The work of Oslo-based artists Ingrid Book & Carina Heden constitutes a space in which social practices usually considered in terms of their separate institutional affiliations - art museums, urbanism, cultivation, gardening and landscape traditions, and finance - are offered as components of a larger discursive network.
Ingrid Book and Carina Hedén have shared a collective artistic practice for more than a decade. Their project Military Landscapes has been commissioned by the Bergen Kunsthall to be part of the annual Bergen Festival exhibition in 2008. Their solo show was entitled Stories for Empty Shop Windows and was shown at the Salzburger Kunstverein (Austria, 2007). The artist duo presented News from the Field/Ocampo as the official Norwegian Representation at the 26th Bienal de Sao Paulo, the same year they participated at the 3rd Berlin Biennial for Contemporary Art (Berlin, 2004.) In 2003, the artist duo presented Temporary Utopias, a large scale exhibition at the National Museum of Contemporary Art in Oslo, Norway. Hong Kong Press is the publishing entity of Book and Héden.

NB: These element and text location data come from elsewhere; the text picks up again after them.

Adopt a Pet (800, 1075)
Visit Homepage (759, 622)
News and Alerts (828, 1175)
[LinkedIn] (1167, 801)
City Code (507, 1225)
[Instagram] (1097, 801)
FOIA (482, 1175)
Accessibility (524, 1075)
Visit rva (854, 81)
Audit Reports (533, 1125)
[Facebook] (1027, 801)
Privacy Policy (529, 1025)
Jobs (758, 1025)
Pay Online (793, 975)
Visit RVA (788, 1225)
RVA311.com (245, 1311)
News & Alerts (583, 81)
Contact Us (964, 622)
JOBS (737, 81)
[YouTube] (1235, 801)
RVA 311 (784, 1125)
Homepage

For the 26th Bienal di Sao Paulo Book & Heden edited a newspaper News from the Field / Noticias do Campo, printed in a high print run of 52,000 copies for free distribution, as an integral part of their installation “The Field / O Campo” constituting a meeting place between farming in cities today and the collective memory, the archive. This show brought together a multitude of voices by sociologists, biologists, architects, writers, NGOs and artists addressing issues of urban agriculture and the politics of land ownership, outlined in categories such as “World”, “Regional Brazil”, “Society”, “Science”, “Business”, “Cartoons”, “Sport”.
News from the Field / Noticias do Campo includes texts by Ina Blom, Ingrid Book & Carina Heden, Tjeerd Deelstra / Herbert Girardet, ETC group, Boris Groys, Helge Hiram Jensen, David Loffler, Hettie Pisters, Matteo Poli, Charlotte Pruth, Michael Wilkens ea.
The Field / O Campo, a multilayered installation, involved different media as well as a trans-disciplinary approach introducing artistic practice as a method of knowledge production matching the complexity of the questions raised. The artists here are making a shift from the museum as the former archive to urban agriculture as one form of a potential future archive.